B.C. art collector Michael Audain announced Thursday the establishment of a foundation dedicated to advancing Quebec abstractionist Jean-Paul Riopelle’s creative vision in the run-up to the centenary of his birth in 2023.

Mr. Audain, who owns more than 30 of the artist’s works, said in a statement that the foundation’s objective is to “promote the rediscovery of Mr. Riopelle’s legacy as an iconic visionary, a symbol of freedom, creativity and experimentation.”

One of the most internationally celebrated artists Canada has ever produced, Mr. Riopelle was born in Montreal in 1923 and educated at the École du meuble. His teachers included the abstractionist Paul-Émile Borduas, who pushed him to abandon realistic styles and begin his modernist experiments.

In 1948, Mr. Riopelle was one of the 15 Automatist painters who signed Mr. Borduas’s Refus Global. He also provided the cover art for this provocative statement of artistic and social freedom launched in the face of conservative Duplessis-era Quebec.

Increasingly recognized by New York and Paris dealers, Mr. Riopelle moved to France around that time and adopted what would become his signature style. Using a palette knife, he would build up thick layers of paint, creating dense, multicoloured mosaics of intersecting lines and rectangles.

Although abstract, his works were sometimes interpreted as a reflection of a Canadian landscape of rocks and trees. He spent much of his career in France before building a studio in Quebec in 1972, and settling back in Canada in the 1990s. He died at Île-aux-Grues in 2002 at the age of 78.

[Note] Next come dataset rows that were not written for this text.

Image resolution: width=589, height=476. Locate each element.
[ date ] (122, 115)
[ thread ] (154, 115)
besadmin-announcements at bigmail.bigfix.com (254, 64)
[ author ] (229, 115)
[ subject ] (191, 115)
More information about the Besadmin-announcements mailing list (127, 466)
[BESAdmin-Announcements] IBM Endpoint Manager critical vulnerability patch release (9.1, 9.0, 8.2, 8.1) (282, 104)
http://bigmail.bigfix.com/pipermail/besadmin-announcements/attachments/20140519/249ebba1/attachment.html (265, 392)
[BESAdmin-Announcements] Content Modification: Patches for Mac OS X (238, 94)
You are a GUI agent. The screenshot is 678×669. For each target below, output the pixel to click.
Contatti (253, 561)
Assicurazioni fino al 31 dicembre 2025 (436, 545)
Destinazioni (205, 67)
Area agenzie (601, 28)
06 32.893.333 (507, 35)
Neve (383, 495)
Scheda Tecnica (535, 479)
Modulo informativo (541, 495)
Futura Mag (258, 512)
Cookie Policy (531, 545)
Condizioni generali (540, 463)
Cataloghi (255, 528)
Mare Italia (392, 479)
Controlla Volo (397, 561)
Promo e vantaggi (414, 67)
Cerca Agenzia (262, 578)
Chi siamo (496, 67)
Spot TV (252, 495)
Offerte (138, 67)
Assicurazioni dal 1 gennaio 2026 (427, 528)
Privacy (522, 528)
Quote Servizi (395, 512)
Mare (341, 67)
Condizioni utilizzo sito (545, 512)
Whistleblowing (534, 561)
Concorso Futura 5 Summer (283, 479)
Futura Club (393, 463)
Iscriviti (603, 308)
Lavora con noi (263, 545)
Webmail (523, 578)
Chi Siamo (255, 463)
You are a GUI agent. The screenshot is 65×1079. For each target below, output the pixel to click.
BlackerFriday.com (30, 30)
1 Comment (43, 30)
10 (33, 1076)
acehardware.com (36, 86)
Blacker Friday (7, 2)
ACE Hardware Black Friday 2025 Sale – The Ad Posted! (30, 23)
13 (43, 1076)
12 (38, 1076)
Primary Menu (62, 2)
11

The foundation has hired Montreal cultural administrator Manon Gauthier as an executive director and has formed a board of directors that includes Yseult Riopelle, the artist's daughter.

The foundation plans a series of national and international initiatives over the next four years to make Mr. Riopelle’s work better known, support young artists and encourage experimentation in art making.